Melihat kenaikan tariff SPP yang makin membludak, masihkah kondisi ini sesuai dengan tujuan ITS sebagai lembaga pendidikan tinggi bertujuan mencerdaskan kehidupan bangsa? Bagaimana tujuan itu akan termaksimalkan, untuk kuliah saja harus berfikir berulang-ulang karena butuh biaya yang mahal untuk menuntut ilmu. Dilihat dari 9 tahun terakhir data di atas pantaslah timbul pertanyaan bagaimanakah keadaan kampus ini di masa yang akan datang? Akankah sia-sia usaha dan perjuangan para pendahulu kita untuk mencerdaskan republik ini? Perjuangan Dr. Angka untuk menegrikan kampus ini akan sia-sia? Apakah nantinya para pihak penguasa akan menswastakan kampus ini? Kita tidak bisa menjawabnya saat ini, namun yang harus dilakukan sekarang adalah berusaha untuk bagaimana pendidikan di negeri ini menggunakan logika-logika sosial untuk keselarasan dan keadilan agar tercapainya cita-cita bangsa ini.

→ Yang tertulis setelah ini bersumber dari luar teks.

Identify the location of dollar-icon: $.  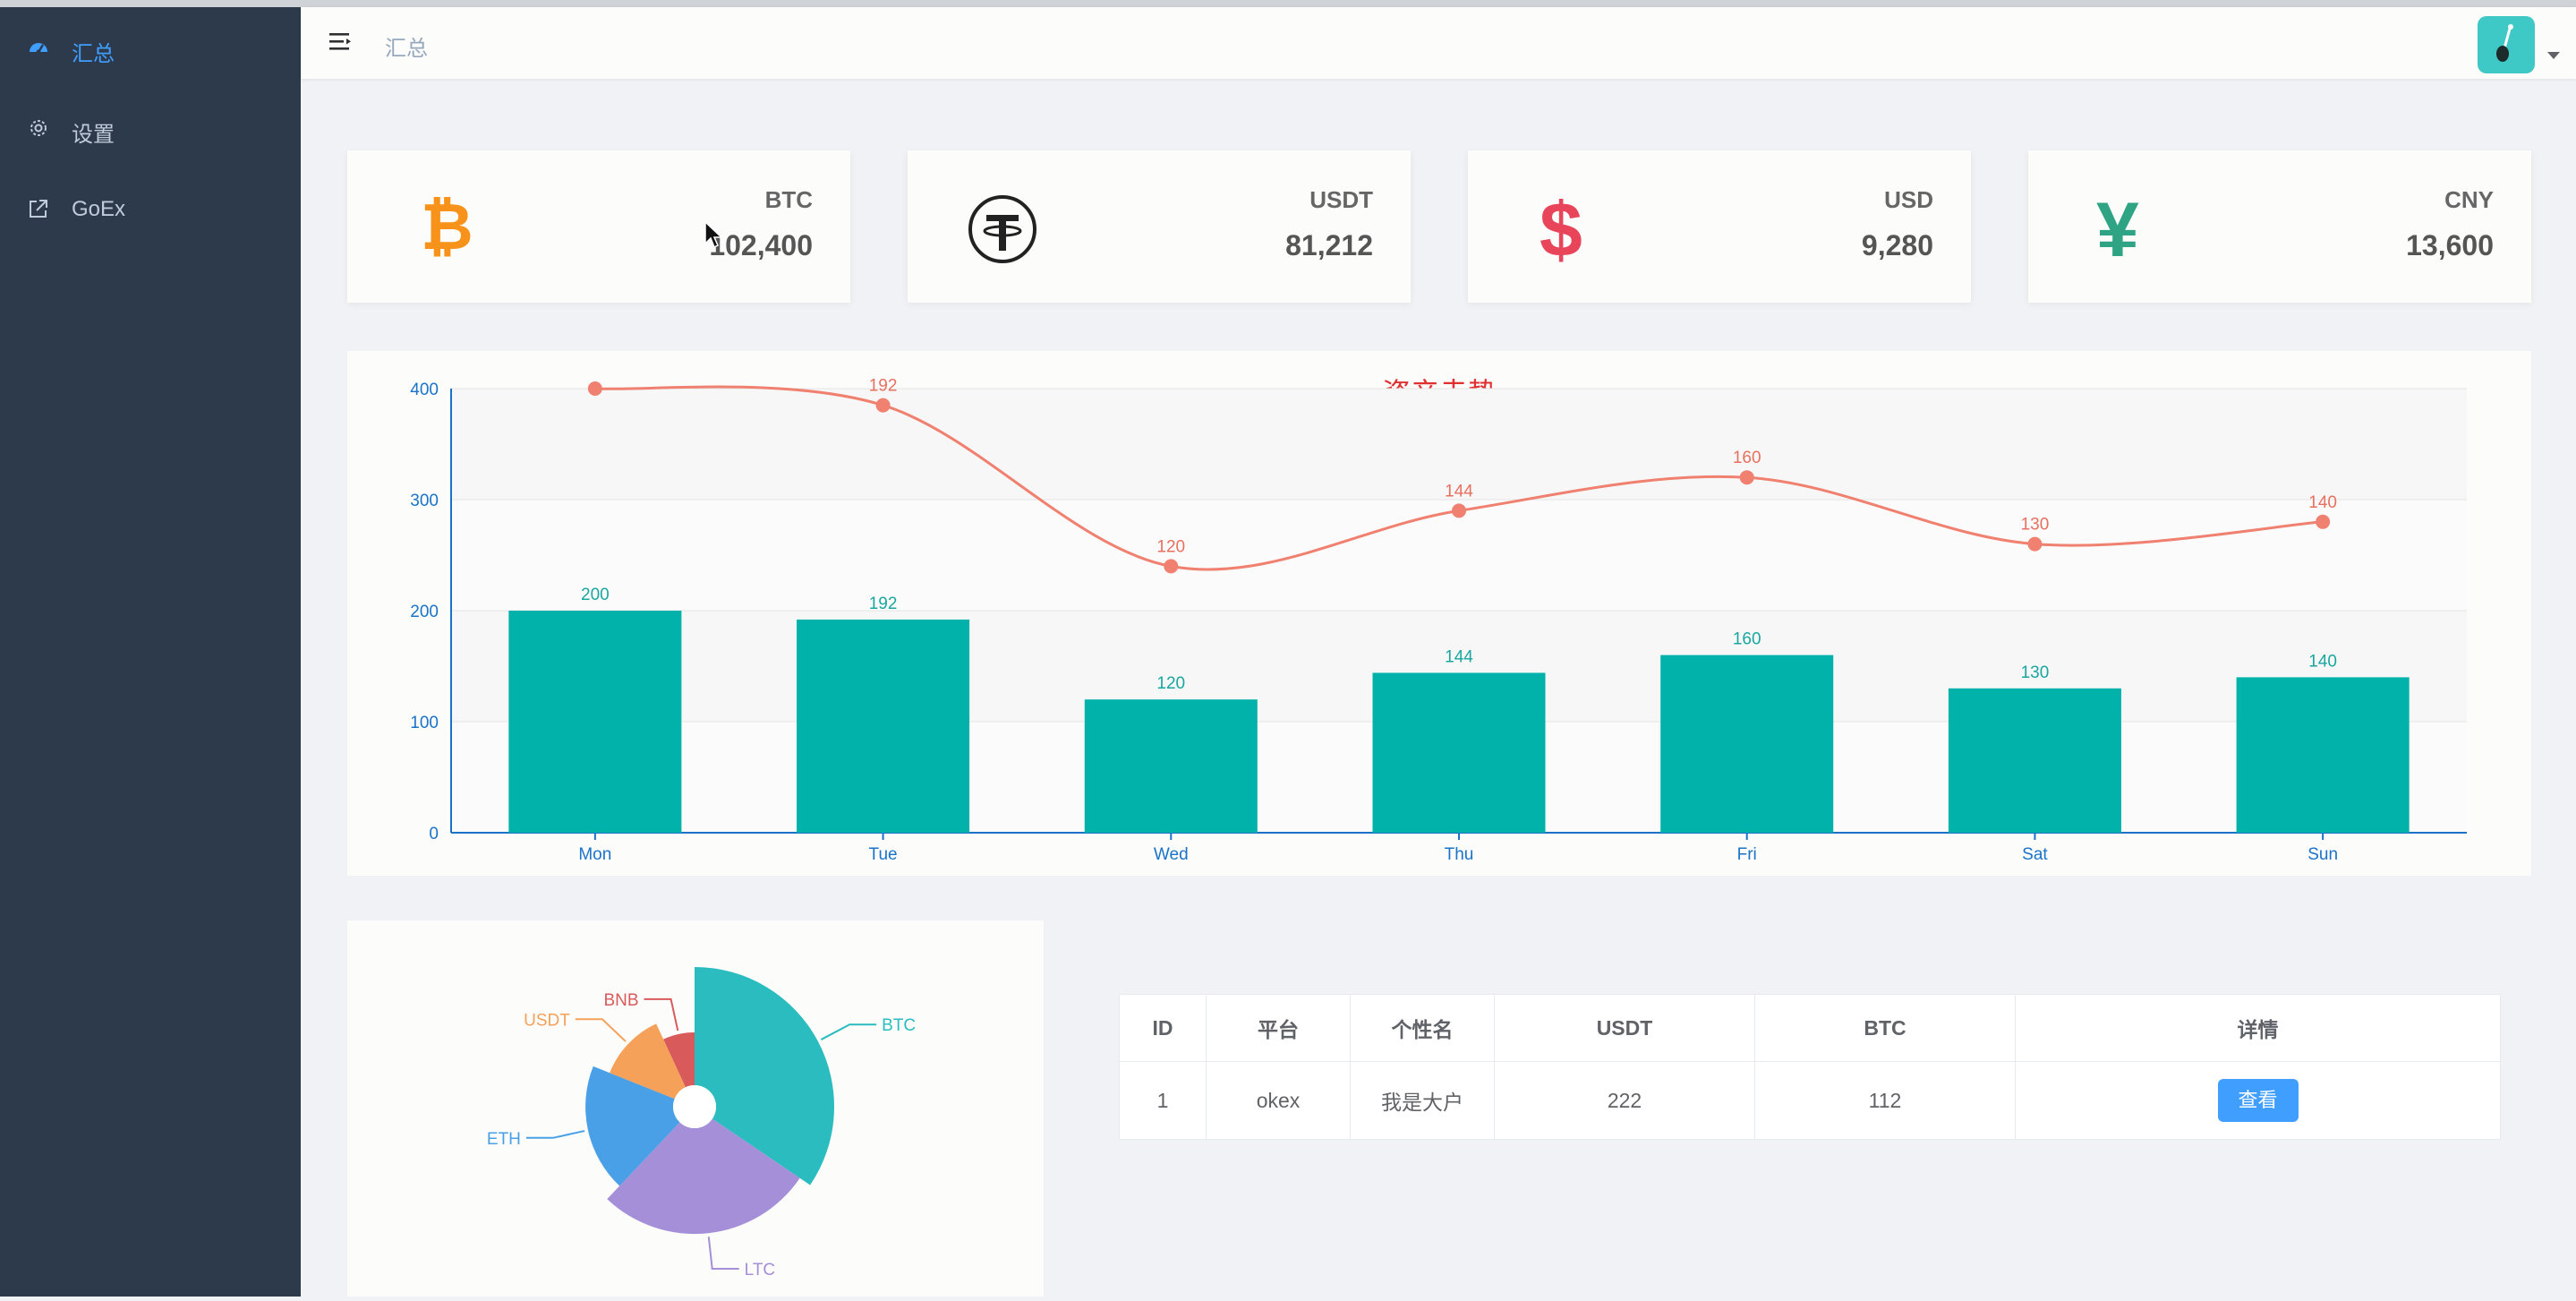
(1561, 229).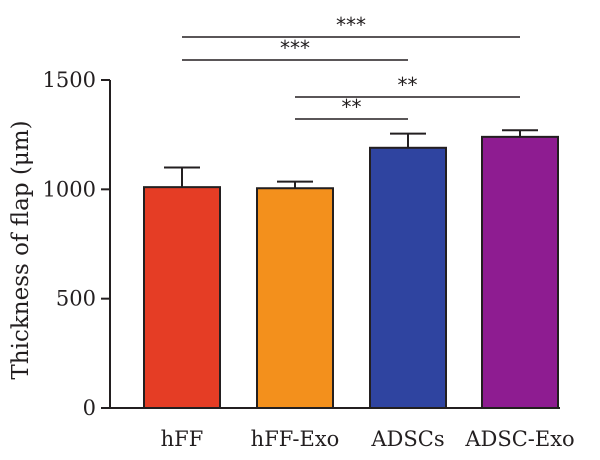 The image size is (600, 460). I want to click on category-label: ADSC-Exo, so click(519, 439).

SELAMAKAN PENDIDIKAN UNTUK ANAK NEGERI !
Merupakan tugas dari mahasiswa yang dianggap sebagai kaum berpikir bagaimana masyarakat harus bisa menikmati pendidikan :
1.     Menolak semua bentuk kebijakan negara yang akan mengkomersialisasikan pendidikan.
2.    Menuntut Rektorat untuk segera memperluas program-program berbeasiswa untuk mahasiswa yang tidak mampu, meningkatkan kualitas pendidikan, dan menurunkan SPP.
3.    Menggalang kekuatan massa mahasiswa sebagai kekuatan pokok kampus untuk terus-menerus menuntut Rektorat sebagai perwakilan negara terdekat untuk menyelenggarakan pendidikan murah dan berkualitas.
4.     Berdoa dan terus bergerak untuk menuntut perubahan. Amin

Bisikan untuk para penggawa pendidikan… Pertama, menata ulang konsep pendidikan yang berarti bahwa pendidikan benar-benar diarahkan pada tujuan sebagaimananya, membangkitkan kesadaran kritis dan transformatif untuk mengubah nasib bangsa yang sedang terpuruk menuju kebangkitan, memiliki hak sama baik untuk dihormati, dihargai maupun beraktualisasi diri. Kedua, meletakkan kembali pilar pendidikan yang humanis, melaksanakan politik pendidikan yang memberdayakan, kurikulum yang mencerdaskan, pendidik yang memanusiakan anak didik dan praksis pendidikan yang dialogis. Ketiga, reorientasi tujuan pendidikan nasional yaitu menuju bangsa yang berkualitas, mandiri, beradab dan berdaya saing tinggi. Akan menjadi pertanyaan, akankah para penguasa melakukan hal-hal tersebut sebagai upaya untuk menyelamatkan pendidikan saat ini. Berharap…

Arr : Benny Oksatriandhi - Planologi ITS
Komunitas Pemuda Sepuluh Nopember (KOMPAS)

1 komentar:

Anonim mengatakan...

memang saat ini para pejabat negara ini banyak yang tidak memikirkan sampai ke arah situ, padahal masih banyak ketimpangan-ketimpangan yang terjadi di negara ini. kapan Indonesia akan maju, sedangkan pendidikan saja masih dikomersialisasikan. Dengarkan ini wahai para penguasa!!